__The request__
Convert the items into a Markdown table with the columns Row and Line, putting each line's number in Row and skipping blank lines. Begin at the very start of the items and stop after the line that contains "point(527,25)".

__Material provided__
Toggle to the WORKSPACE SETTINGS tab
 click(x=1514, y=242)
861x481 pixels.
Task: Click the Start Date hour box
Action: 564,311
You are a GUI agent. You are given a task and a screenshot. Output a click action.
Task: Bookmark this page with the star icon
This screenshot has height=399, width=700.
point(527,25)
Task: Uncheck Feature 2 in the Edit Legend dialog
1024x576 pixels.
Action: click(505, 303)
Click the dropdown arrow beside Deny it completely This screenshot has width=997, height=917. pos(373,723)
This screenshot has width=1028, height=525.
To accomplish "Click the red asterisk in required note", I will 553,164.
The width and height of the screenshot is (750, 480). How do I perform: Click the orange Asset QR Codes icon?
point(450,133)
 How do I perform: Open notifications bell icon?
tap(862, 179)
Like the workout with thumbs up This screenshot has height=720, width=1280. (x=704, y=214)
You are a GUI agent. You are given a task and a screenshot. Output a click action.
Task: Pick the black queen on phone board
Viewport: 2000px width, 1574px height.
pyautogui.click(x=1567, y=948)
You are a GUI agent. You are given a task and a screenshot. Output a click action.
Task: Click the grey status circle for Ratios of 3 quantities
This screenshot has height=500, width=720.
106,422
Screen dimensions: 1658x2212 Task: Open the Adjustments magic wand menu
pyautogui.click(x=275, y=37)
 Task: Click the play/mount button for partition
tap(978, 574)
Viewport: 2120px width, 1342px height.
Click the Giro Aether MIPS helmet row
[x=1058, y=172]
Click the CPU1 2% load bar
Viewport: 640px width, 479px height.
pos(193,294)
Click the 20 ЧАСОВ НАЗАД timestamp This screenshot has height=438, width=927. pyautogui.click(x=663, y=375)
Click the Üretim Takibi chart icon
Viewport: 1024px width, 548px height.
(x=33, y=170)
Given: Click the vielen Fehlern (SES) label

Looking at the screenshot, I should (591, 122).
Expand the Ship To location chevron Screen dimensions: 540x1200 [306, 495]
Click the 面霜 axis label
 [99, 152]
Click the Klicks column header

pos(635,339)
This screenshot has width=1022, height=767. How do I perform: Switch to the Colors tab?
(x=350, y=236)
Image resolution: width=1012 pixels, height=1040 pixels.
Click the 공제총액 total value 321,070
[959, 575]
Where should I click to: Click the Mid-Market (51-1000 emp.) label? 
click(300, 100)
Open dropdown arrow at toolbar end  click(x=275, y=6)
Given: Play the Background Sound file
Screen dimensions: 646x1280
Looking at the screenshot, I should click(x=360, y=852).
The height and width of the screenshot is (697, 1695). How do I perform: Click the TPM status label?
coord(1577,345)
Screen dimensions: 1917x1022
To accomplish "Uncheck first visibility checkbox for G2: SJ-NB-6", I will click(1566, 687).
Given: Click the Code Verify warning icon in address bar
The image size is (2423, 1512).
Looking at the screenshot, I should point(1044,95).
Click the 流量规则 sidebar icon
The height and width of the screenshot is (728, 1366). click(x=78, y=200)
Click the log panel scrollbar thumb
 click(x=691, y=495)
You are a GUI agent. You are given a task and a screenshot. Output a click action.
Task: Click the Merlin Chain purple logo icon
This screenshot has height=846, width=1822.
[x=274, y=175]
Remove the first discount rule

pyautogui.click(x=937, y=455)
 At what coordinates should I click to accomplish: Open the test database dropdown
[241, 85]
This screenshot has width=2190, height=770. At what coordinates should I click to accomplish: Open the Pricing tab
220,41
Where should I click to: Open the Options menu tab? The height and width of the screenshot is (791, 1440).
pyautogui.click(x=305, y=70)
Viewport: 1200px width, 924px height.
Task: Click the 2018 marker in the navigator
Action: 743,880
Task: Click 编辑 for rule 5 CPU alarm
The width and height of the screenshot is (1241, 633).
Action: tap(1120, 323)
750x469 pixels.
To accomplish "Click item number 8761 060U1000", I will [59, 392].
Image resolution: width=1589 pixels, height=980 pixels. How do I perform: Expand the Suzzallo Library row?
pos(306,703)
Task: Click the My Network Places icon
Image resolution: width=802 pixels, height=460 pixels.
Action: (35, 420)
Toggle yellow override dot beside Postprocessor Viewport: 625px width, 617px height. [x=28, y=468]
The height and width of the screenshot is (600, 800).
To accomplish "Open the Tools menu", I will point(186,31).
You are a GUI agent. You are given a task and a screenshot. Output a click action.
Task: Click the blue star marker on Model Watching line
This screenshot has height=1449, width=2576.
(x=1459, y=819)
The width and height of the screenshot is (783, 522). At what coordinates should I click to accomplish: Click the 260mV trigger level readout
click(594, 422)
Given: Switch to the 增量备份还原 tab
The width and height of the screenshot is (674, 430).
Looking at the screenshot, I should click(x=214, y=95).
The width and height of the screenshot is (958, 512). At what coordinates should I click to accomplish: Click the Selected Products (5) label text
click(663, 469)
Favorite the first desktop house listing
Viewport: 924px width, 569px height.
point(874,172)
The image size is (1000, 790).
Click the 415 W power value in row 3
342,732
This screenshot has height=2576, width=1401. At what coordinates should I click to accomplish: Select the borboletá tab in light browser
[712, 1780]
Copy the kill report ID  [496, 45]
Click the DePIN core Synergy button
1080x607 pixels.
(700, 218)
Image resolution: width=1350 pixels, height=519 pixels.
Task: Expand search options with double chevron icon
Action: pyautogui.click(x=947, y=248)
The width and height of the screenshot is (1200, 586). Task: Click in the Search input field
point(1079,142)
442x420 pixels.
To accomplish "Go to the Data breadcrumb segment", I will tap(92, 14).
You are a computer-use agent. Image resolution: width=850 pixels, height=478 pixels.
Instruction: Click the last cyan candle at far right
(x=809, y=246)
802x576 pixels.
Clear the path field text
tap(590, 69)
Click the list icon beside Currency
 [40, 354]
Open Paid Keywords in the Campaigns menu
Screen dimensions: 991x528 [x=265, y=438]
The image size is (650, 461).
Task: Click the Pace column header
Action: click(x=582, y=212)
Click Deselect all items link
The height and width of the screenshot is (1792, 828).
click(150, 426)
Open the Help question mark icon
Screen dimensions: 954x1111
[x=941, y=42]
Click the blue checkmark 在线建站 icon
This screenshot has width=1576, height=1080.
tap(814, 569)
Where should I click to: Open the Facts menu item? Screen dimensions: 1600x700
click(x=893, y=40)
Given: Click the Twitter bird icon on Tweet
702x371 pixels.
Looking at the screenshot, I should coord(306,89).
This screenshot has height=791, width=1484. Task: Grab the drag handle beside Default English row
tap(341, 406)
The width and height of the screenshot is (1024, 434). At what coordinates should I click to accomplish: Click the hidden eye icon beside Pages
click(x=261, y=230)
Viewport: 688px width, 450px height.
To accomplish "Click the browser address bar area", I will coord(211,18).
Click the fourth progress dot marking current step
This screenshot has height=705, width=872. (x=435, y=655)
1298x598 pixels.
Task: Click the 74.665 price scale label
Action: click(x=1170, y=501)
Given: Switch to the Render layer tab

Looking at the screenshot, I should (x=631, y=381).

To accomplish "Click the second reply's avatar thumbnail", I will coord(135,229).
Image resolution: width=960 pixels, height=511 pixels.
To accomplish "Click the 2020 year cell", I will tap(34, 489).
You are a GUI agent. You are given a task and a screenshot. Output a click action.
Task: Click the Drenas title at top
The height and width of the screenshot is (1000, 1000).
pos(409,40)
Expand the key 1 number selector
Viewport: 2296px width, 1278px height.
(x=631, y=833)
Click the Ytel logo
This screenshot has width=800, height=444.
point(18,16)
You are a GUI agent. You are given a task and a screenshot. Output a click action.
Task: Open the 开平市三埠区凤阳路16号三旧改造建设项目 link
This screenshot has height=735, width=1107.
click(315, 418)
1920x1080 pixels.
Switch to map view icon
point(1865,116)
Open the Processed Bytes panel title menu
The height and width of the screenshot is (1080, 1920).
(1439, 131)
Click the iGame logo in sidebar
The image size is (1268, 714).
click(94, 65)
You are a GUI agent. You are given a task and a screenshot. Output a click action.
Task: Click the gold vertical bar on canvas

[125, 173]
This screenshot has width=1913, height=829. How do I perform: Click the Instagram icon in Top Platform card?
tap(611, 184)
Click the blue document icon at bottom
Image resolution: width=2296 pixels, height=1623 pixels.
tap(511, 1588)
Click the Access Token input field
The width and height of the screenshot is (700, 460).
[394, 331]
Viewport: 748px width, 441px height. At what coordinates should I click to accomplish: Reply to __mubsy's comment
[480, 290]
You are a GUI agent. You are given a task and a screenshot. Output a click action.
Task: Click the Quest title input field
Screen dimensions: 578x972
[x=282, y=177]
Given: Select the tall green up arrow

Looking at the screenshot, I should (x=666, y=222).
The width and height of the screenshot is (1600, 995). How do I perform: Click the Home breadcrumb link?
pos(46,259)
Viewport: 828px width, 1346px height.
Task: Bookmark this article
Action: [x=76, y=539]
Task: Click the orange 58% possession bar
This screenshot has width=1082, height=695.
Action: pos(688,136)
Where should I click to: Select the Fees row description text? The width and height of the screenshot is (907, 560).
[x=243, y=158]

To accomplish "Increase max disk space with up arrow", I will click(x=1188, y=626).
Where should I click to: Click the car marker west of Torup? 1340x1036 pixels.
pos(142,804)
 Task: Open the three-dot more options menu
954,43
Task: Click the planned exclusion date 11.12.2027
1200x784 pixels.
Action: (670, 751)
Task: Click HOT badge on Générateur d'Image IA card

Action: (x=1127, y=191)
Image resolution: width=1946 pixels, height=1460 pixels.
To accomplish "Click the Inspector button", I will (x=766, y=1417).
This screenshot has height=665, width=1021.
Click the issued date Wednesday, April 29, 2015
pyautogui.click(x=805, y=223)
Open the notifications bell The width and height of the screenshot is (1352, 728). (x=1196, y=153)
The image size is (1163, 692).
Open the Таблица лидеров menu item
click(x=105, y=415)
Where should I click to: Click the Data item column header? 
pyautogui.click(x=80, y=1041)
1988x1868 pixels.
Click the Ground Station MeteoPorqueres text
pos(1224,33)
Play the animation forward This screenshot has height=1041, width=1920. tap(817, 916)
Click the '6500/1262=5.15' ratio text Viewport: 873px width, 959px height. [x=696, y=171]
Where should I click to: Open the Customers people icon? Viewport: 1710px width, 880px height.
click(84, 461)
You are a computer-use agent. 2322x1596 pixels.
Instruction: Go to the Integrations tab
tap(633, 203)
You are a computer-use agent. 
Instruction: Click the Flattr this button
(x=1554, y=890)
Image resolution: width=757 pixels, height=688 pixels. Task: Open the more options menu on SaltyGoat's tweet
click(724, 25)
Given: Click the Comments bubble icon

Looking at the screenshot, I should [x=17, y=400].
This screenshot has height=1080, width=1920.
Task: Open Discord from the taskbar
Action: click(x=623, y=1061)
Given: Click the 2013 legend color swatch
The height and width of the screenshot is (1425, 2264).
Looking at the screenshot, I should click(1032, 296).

__Written solution__
| Row | Line |
|---|---|
| 1 | Toggle to the WORKSPACE SETTINGS tab |
| 2 |  click(x=1514, y=242) |
| 3 | 861x481 pixels. |
| 4 | Task: Click the Start Date hour box |
| 5 | Action: 564,311 |
| 6 | You are a GUI agent. You are given a task and a screenshot. Output a click action. |
| 7 | Task: Bookmark this page with the star icon |
| 8 | This screenshot has height=399, width=700. |
| 9 | point(527,25) |